А они молчали. Молчали, сидя на своих местах, машинально стряхивая с волос сыпавшуюся с потолка пыль. В зеленом свете, врывавшемся в подвал, лица казались бледными и напряженными, словно все старательно прислушивались к чему-то, уже навеки заглушенному тугим ревом артиллерийской канонады.
– Склад! – вдруг закричал Федорчук, вскакивая. – Склад боепитания взорвался! Точно говорю! Лампу я там оставил! Лампу!..
Рвануло где-то совсем рядом. Затрещала массивная дверь, сам собой сдвинулся стол, рухнула штукатурка с потолка. Желтый удушливый дым пополз в отдушины.
– Война! – крикнул Степан Матвеевич. – Война это, товарищи, война!
Коля вскочил, опрокинув кружку. Чай пролился на так старательно вычищенные брюки, но он не заметил.
– Стой, лейтенант! – Старшина на ходу схватил его. – Куда?
– Пустите! – кричал Коля, вырываясь. – Пустите меня! Пустите! Я в полк должен! В полк! Я же в списках еще не значусь! В списках не значусь, понимаете?!
Оттолкнув старшину, он рванул засыпанную обломками кирпича дверь, боком протиснулся на лестницу и побежал наверх по неудобным стертым ступенькам. Под ногами громко хрустнула штукатурка.
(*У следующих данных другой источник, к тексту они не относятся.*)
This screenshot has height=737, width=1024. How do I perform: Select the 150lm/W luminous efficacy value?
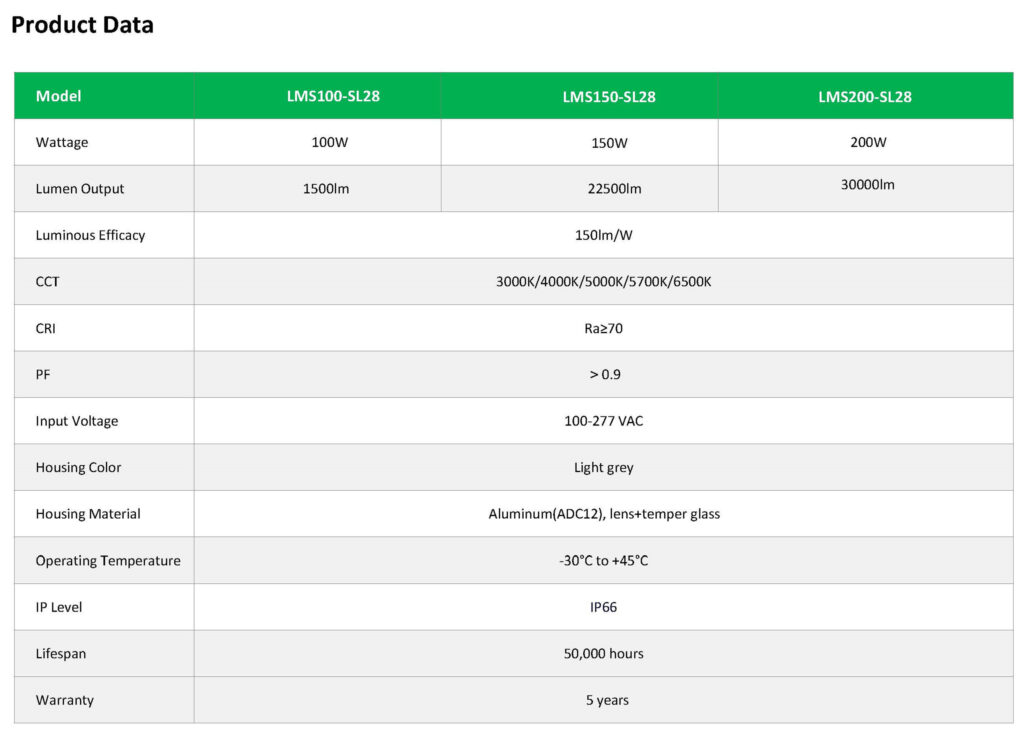coord(604,235)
Наружную дверь смело взрывной волной, и Коля видел оранжевые сполохи пожаров. Узкий коридор уже заволакивало дымом, пылью и тошнотворным запахом взрывчатки. Тяжко вздрагивал каземат, все вокруг выло и стонало, и было 22 июня 1941 года, четыре часа пятнадцать минут по московскому времени…
Часть вторая
1
Когда Плужников выбежал наверх – в самый центр незнакомой, полыхающей крепости, – артиллерийский обстрел продолжался, но в ритме его наступило какое-то замедление: немцы начали переносить огневой вал на внешние обводы. Снаряды еще продолжали падать, но падали уже не бессистемно, а по строго запланированным квадратам, и поэтому Плужников успел оглядеться.
Кругом все горело. Горела кольцевая казарма, дома возле церкви, гаражи на берегу Муховца. Горели машины на стоянках, будки и временные строения, магазины, склады, овощехранилища – горело все, что могло гореть, а что не могло – горело тоже, и в реве пламени, в грохоте взрывов и скрежете горящего железа метались полуголые люди.
И еще кричали лошади. Кричали где-то совсем рядом, у коновязи, за спиной Плужникова, и этот необычный, неживотный крик заглушал сейчас все остальное, даже то жуткое, нечеловеческое, что изредка доносилось из горящих гаражей. Там, в промасленных и пробензиненных помещениях с крепкими решетками на окнах, в этот час заживо сгорали люди.